Tracleer, for example, which was approved in 2001 and is Actelion’s best-selling PAH drug, has lost its patent protection and is about to face generic competition. Generally, generic drugs eliminate out around half, if not more, of branded drug sales within a year. This would mean Tracleer’s more than $1 billion in annual sales could shrink to less than $500 million relatively quickly. Considering that Tracleer’s sales in the first-half of the fiscal year amounted to about half of Actelion’s total revenue, J&J could take a surprise thrashing.

There’s also an ongoing Phase 3 study examining ponesimod as a treatment for relapsing multiple sclerosis. Not only is it unknown if ponesimod will meet its primary endpoint in pivotal late-stage trials, but even if it does, will it offer any substantial benefits from current market leader Gilenya? If ponesimod doesn’t impress the market, it may log only mediocre sales stats.

At the moment, not only are we uncertain who will be the next secretary of Health and Human Services, but President Trump’s reconfiguration of the Affordable Care Act is far from settled. Even though the new president and Republicans in Congress haven’t yet come to an understanding about how to reshape the ACA, many of us believe the only substantive difference in the existing US health system will be a change in the name from Obamacare to Trumpcare.

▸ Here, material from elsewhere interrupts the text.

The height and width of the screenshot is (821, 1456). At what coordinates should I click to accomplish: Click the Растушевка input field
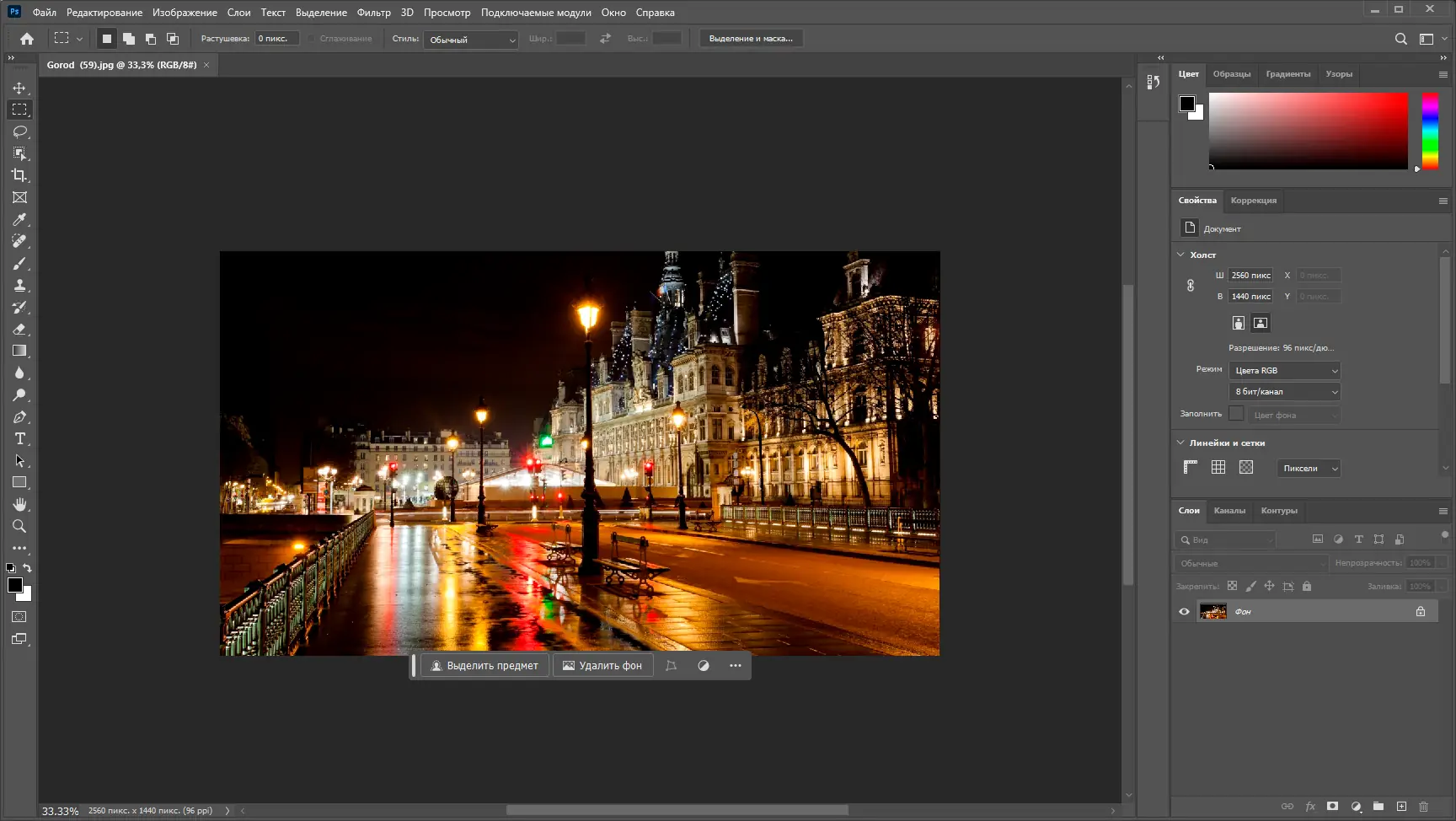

Otherwise no one really knows what substantive economic impact the eventual Trumpcare system will bring to the pharmaceutical industry. That’s why J&J’s decision to make an acquisition rests on its own apparent guess that any substantive changes to drug payments under Trumpcare won’t have a deleterious effect on the Actelion portfolio it’s acquired.

That’s quite a gamble by J&J, and if it had waited just 12 months, it would have had a much clearer picture of what Actelion’s pipeline and product portfolio are worth. By executing a transaction now, J&J risks overpaying for Actelion and essentially wasting much of its $40 billion-plus in cash on hand.

Steve's Take: @JNJNews stubborn pursuit of @Actelion_com seems reckless in face of #Trumpcare Click To Tweet

It’s rare that J&J’s top-notch management team attracts criticism. After all, J&J is one of only two companies to enjoy a Triple A rating. But its stubborn pursuit of Actelion, apparently without evaluating the substantive variables and attending risks that could be in play, is a true disservice to its shareholders’ ultimate benefit from the deal. Especially during the early transition to the as-yet unfathomable realm of Trumpcare.